Она машет рукой и достает из кармана носовой платок.

— Вы любите скульптуру? — спрашивает она и вдруг улыбается совершенно детской улыбкой. Глаза ее под очками еще влажны. — О, я могла бы вам кое-что показать, да, да… Но теперь… Боюсь, этого уже никто не увидит.

— Почему?

— Видите ли… — Она становится очень серьезной. — Поскольку я знаю, гауляйтер Мучман распорядился подготовить все к уничтожению.

— Как? — не удерживаюсь я.

— Вы удивляетесь? — спрашивает фрау Рагна. — Не стоит. Всех нас готовили к самоубийству. Когда гибнет страна, стоит ли беспокоиться о картинах, статуях, не правда ли? — усмехается она.

— Вы тоже так думаете? — спрашиваю я.

— А вы?

Разговор завязывается упорный и долгий. Под конец она говорит:

— Знаете, я человек старый, мне уже терять нечего. Пойдемте.

Спускаемся за ней по лестнице, выходим из Альбертинума и через небольшую площадь идем к величественному обгоревшему зданию, стоящему над Эльбой.

— Академия, — говорит Франц.

Спускаемся в темный, глубокий подвал. Захаров светит своим фонариком. Пусто. Угольная пыль под ногами. Тяжелые цементные своды. Фрау Рагна останавливается.
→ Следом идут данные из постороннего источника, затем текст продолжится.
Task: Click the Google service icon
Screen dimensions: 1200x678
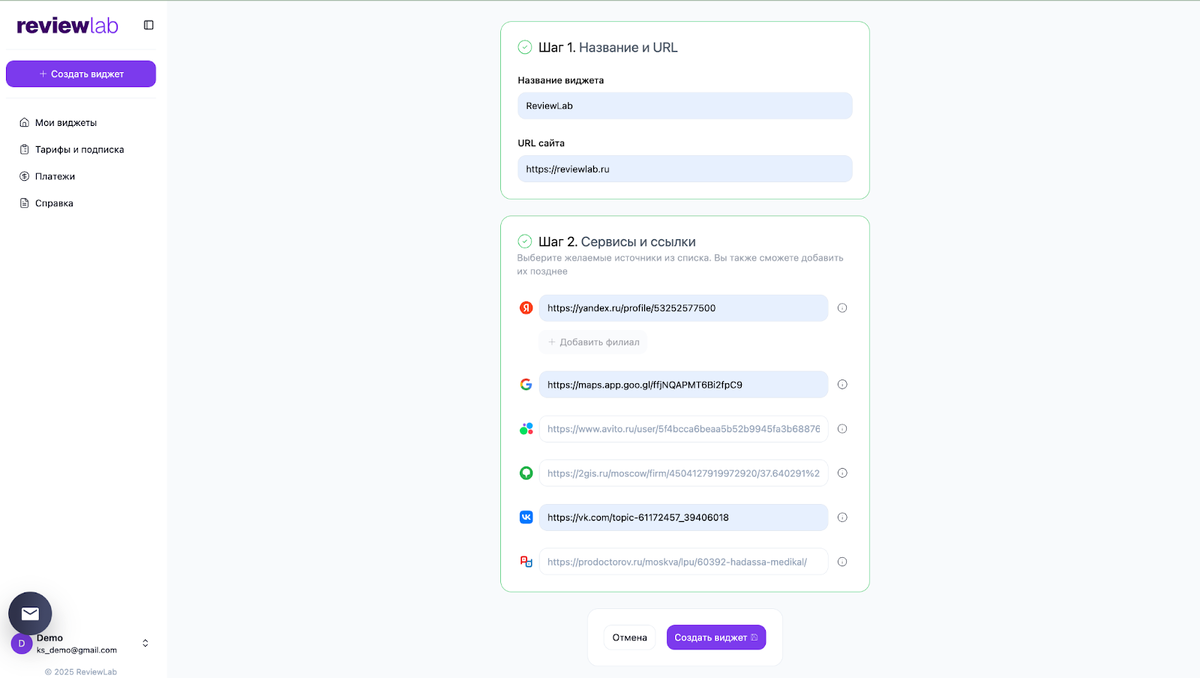Action: [x=527, y=384]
— Если вы не страшитесь риска, — говорит она, — и если вы действительно хотите помочь…

Она умолкает и, подумав, заканчивает:

— Может быть, я и не должна этого делать… Но я не могу. Дело в том, что… Одним словом, где-то здесь они рыли туннель…
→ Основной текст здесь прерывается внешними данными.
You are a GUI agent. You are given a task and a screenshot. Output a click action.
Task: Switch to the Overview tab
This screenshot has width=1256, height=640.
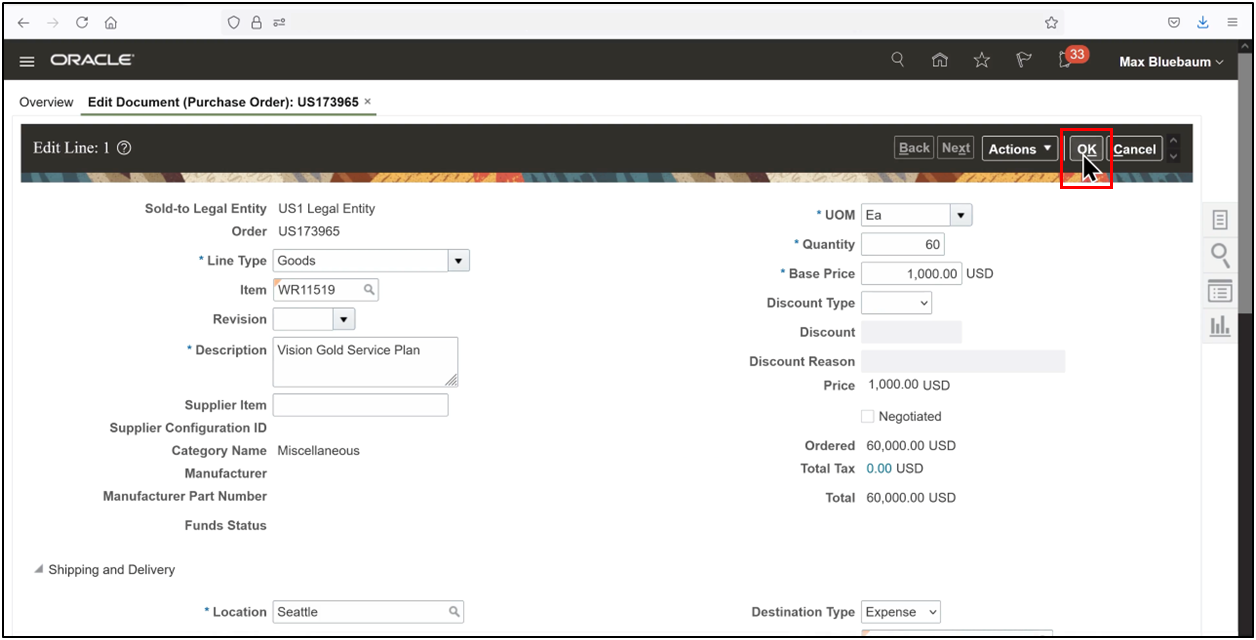(46, 102)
Медленно идем вдоль стен, светя фонариком, и в конце концов натыкаемся на сравнительно свежее пятно цементной штукатурки. Кузнецов тихонько свистит.
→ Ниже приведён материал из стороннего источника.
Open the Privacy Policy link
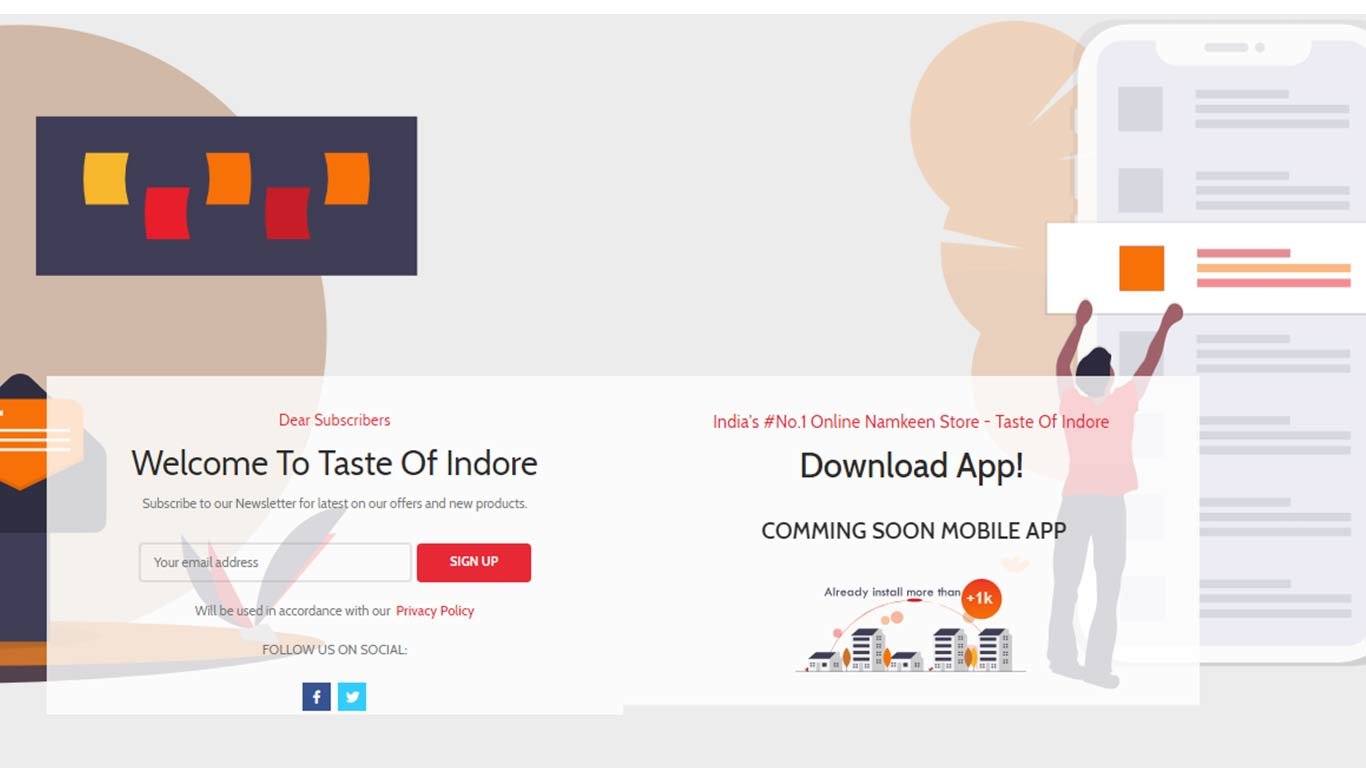This screenshot has width=1366, height=768. (435, 611)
— Толу бы шашечку, — говорит Захаров.

Времени на размышления мало. Посылаю Захарова в батальон с запиской к комбату. Через час он возвращается, ведя за собой полуторку с бойцами. В ход идут саперные ломики и киркомотыги. Красный кирпич брызгами разлетается в стороны, и вскоре глубокий темный пролом становится достаточным.

Влезаем поодиночке. Беру у Захарова фонарик, — слабый луч вырывает из тьмы запрокинутую мраморную голову, и сразу вслед за ней — еще одну, и еще, и еще, и еще… В первые секунды перехватывает дыхание. Стою и очумело вожу фонариком. И потом вижу, как фрау Рагна, стоя рядом со мной, плачет, сняв очки и утирая обильные слезы.

Шесть ящиков тола стояли в туннеле, полном ценнейших скульптур. Шесть ящиков с шашками, капсюлями-детонаторами и проводами, выведенными наружу. Вероятно, только стремительное развитие событий помешало гауляйтеру Саксонии Мучману привести в исполнение план, санкционированный Геббельсом. «Кениг Му» — так называли Мучмана в Дрездене. Люди отворачивались к витринам, когда по улицам мчался, завывая сиреной, его бронированный автомобиль.

Итак, с одной стороны американские бомбы, а с другой — «отечественная», гитлеровская взрывчатка. Было над чем подумать. Ясно, что тяжелые, нетранспортабельные скульптуры увезти подальше не удалось. Но где же картины? И что с ними? Что их ждет?